▶ Brief
Copy every line of the records below word for word, leaving out the pictures.

◇ ◇ ◇ ◇

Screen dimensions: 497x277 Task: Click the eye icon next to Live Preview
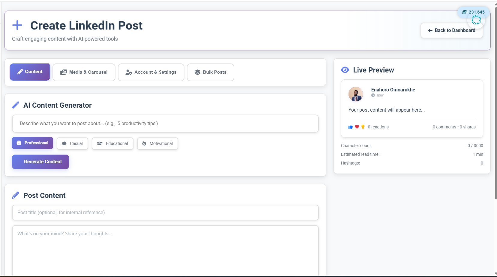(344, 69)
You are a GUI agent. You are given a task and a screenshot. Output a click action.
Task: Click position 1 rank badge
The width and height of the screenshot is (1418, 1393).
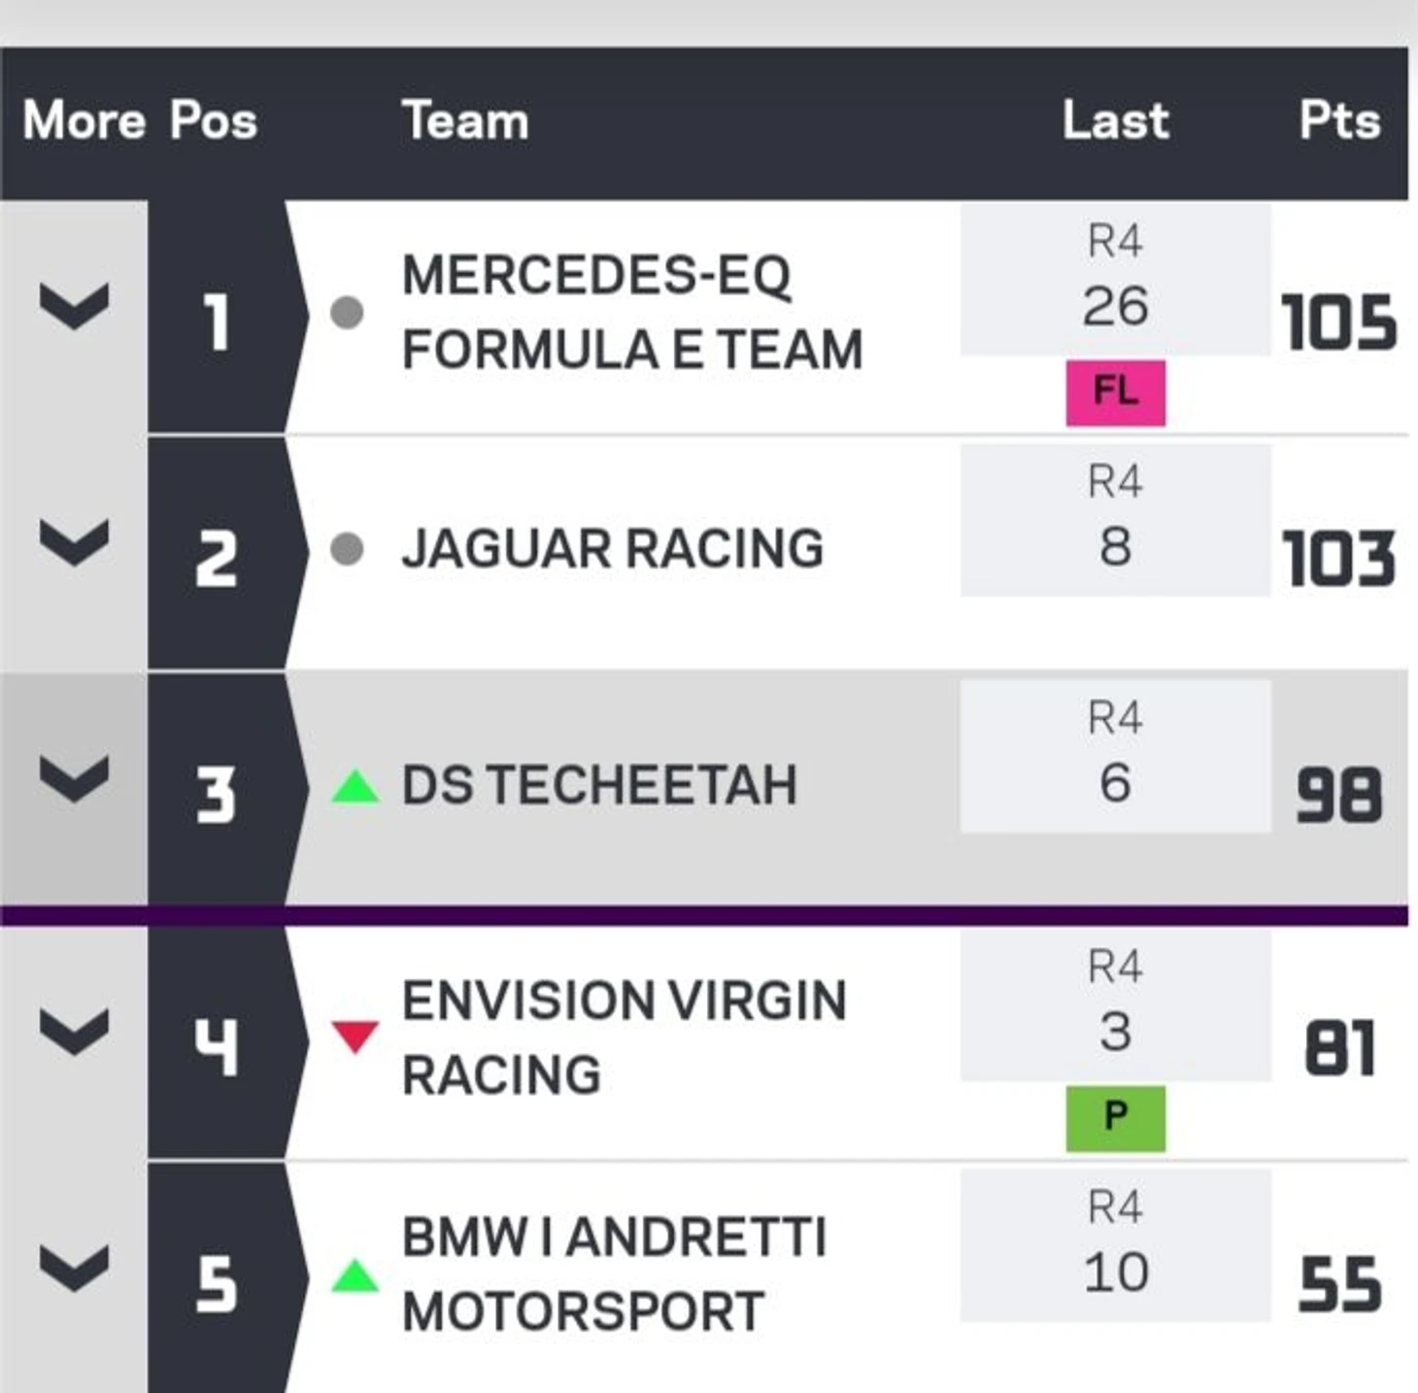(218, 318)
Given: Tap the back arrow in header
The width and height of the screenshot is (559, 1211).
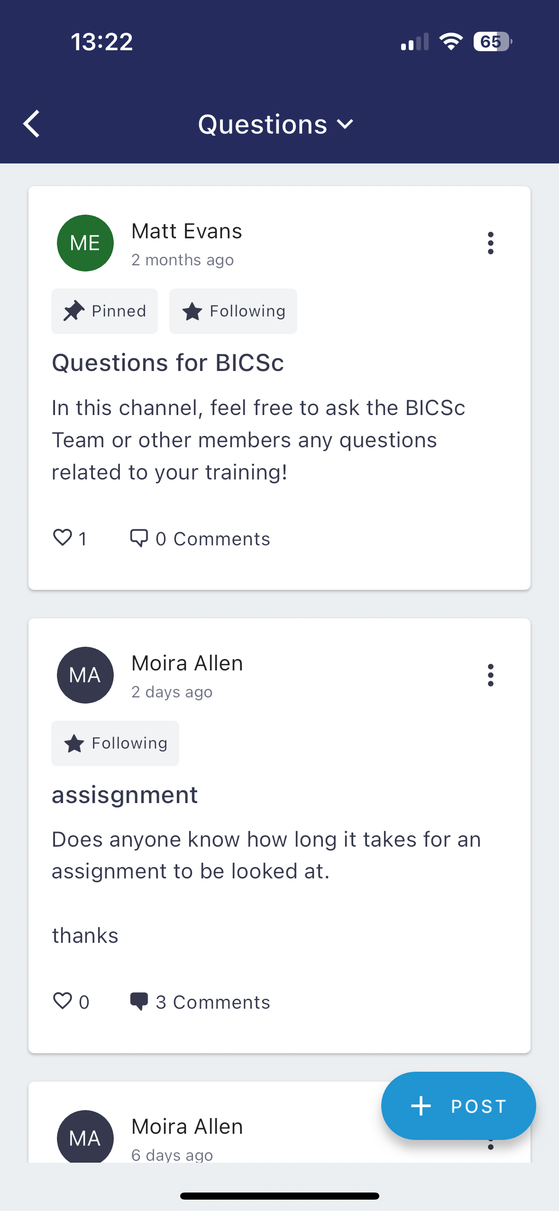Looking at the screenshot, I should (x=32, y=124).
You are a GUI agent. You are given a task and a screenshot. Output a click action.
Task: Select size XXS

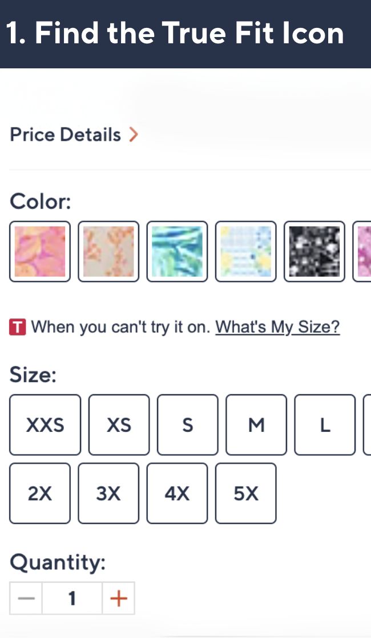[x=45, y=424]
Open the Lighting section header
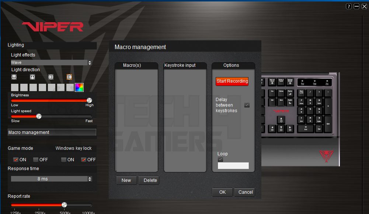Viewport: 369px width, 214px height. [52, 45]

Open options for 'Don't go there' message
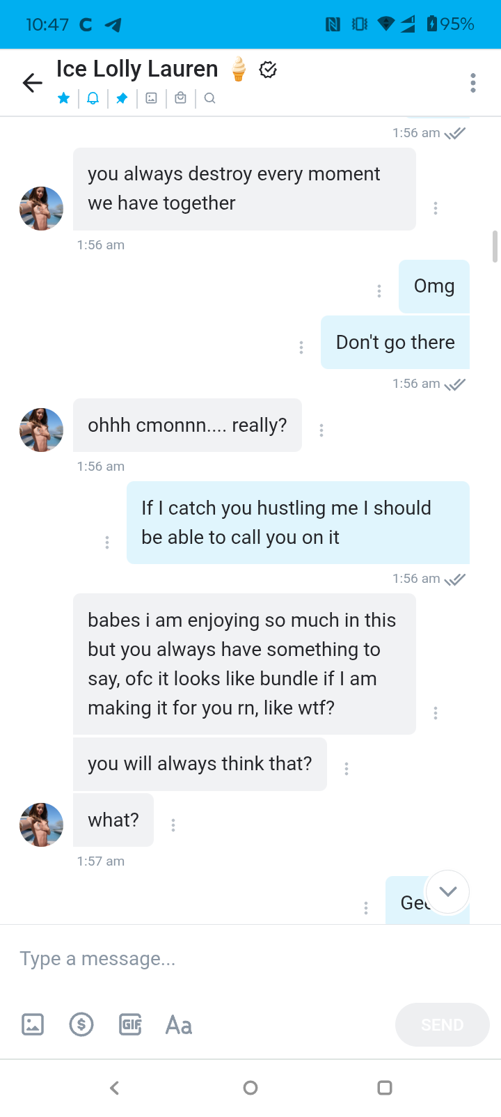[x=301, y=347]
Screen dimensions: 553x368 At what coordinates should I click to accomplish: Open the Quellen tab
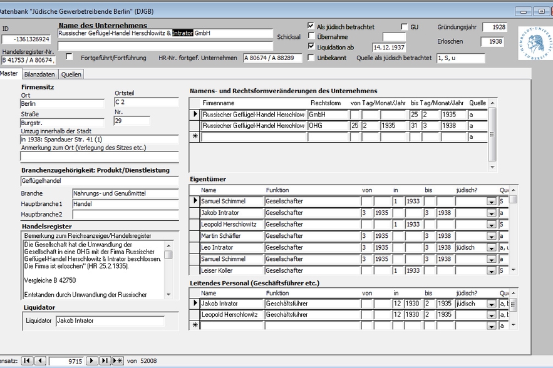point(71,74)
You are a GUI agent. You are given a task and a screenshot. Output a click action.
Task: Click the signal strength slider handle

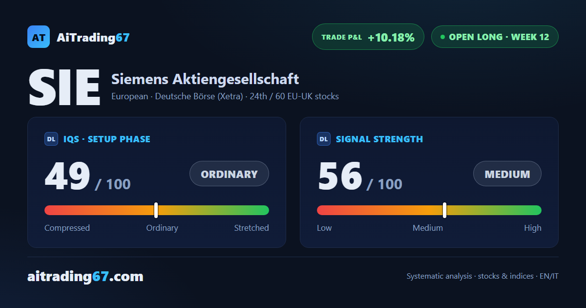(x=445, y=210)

◇ ◇ ◇ ◇

▶ Exercise solution
Screen dimensions: 497x277 Task: Click the eye icon next to Live Preview
(344, 69)
You are a GUI agent. You are given a task and a screenshot. Output a click action.
Task: Click position 1 rank badge
The width and height of the screenshot is (1418, 1393).
(218, 318)
Given: Tap the back arrow in header
The width and height of the screenshot is (559, 1211).
Looking at the screenshot, I should (x=32, y=124).
You are a GUI agent. You are given a task and a screenshot. Output a click action.
Task: Select size XXS

[x=45, y=424]
Open the Lighting section header
Viewport: 369px width, 214px height. [52, 45]

Open options for 'Don't go there' message
[x=301, y=347]
Screen dimensions: 553x368 At what coordinates should I click to accomplish: Open the Quellen tab
point(71,74)
You are a GUI agent. You are given a task and a screenshot. Output a click action.
Task: Click the signal strength slider handle

(x=445, y=210)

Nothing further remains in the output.